El sueño nuclear que se transformó en pesadilla geopolítica
Cuando Estados Unidos envió el primer reactor nuclear que se activó en territorio iraní, nadie podía anticipar los profundos cambios que esa nación experimentaría en las casi siete décadas siguientes. Hoy, en medio del conflicto desencadenado tras el ataque coordinado de Estados Unidos e Israel para detener el presunto desarrollo de armas en el programa nuclear iraní, resulta difícil imaginar que esa tecnología alguna vez simbolizó una esperanza de paz y un puente entre naciones.
La angustia atómica y la respuesta de Eisenhower
"Incluso antes de la bomba, no se respiraba con facilidad en este mundo torturado. Ahora se nos presenta una nueva fuente de angustia; tiene todas las papeletas para convertirse en nuestra mayor angustia jamás conocida", escribió el filósofo Albert Camus tras los bombardeos atómicos de Hiroshima y Nagasaki en agosto de 1945. Esta angustia se intensificó con la primera prueba nuclear soviética en 1949 y los ensayos de bombas termonucleares estadounidenses en las Islas Marshall a principios de los años 1950.
En un esfuerzo por redirigir la atención pública del ámbito militar y abordar la amenaza de la guerra nuclear desde una perspectiva diferente, el presidente Dwight D. Eisenhower lanzó la iniciativa "Átomos para la paz" en 1953. En su discurso ante la Asamblea General de las Naciones Unidas el 8 de diciembre de ese año, declaró: "Estados Unidos se compromete ante ustedes —y, por lo tanto, ante el mundo— a ayudar a resolver el terrible dilema atómico, dedicando todo su corazón y su mente a encontrar la manera de que la milagrosa inventiva del hombre no se dedique a su muerte, sino que se consagre a su vida."
Sin embargo, este compromiso no alteró su convicción de que, para prevenir una guerra nuclear, Estados Unidos debía mantenerse en ofensiva, listo para atacar en cualquier momento. Durante su mandato, el arsenal nuclear estadounidense se expandió de mil a veinte mil armas, pero también se abrió la investigación nuclear civil a países que antes carecían de esta tecnología.
El programa nuclear iraní bajo el Sha
El Reactor de Investigación de Teherán fue enviado por Estados Unidos en la década de 1960, durante el gobierno de Mohammad Reza Pahlavi, conocido como el Sha de Irán. En 1963, una década después de consolidar su poder tras un golpe militar apoyado por el Reino Unido y Estados Unidos, el Sha inició un ambicioso programa de modernización. Este incluía:
- Medidas de redistribución de tierras.
- Inversiones masivas en infraestructura.

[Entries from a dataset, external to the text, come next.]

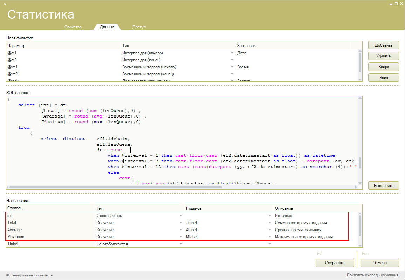
Task: Click the Показать очередь ожидания link
Action: [x=372, y=275]
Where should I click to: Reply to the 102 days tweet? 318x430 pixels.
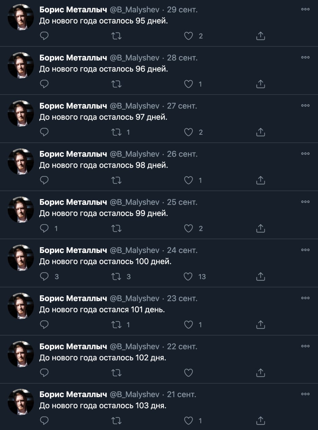coord(44,373)
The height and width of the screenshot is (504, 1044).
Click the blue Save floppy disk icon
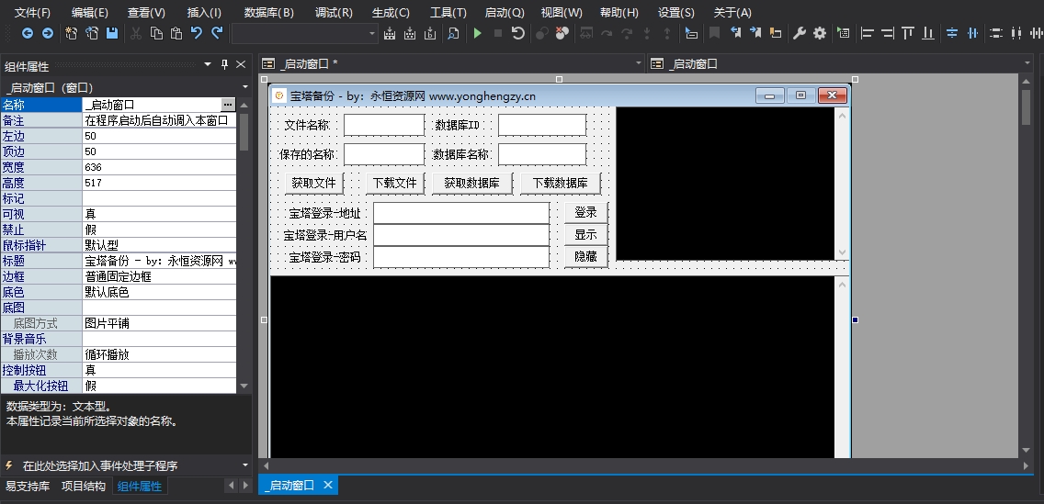coord(112,33)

- Construcción de instalaciones nucleares.
La apuesta buscaba la independencia energética de Irán, a pesar de su ya significativa producción petrolera, y se convirtió en una fuente de orgullo nacional.
De la estabilidad a la revolución
Para 1977, el presidente estadounidense Jimmy Carter brindó junto al Sha en Teherán, celebrando que "Irán es una isla de estabilidad en una de las zonas más conflictivas del mundo". En ese momento, el sueño de la energía nuclear parecía materializarse, con centrales en construcción en Busheh y Darkhovin, gracias a la cooperación de empresas alemanas y francesas.
No obstante, pocos días después del brindis de Carter, las fuerzas de seguridad del Sha reprimieron violentamente una manifestación estudiantil en Qom. Este evento desencadenó una serie de acontecimientos que culminaron en el derrocamiento de la dinastía Pahlavi y el fin del programa nuclear civil, transformando a Irán en la República Islámica y sembrando las semillas de las tensiones actuales.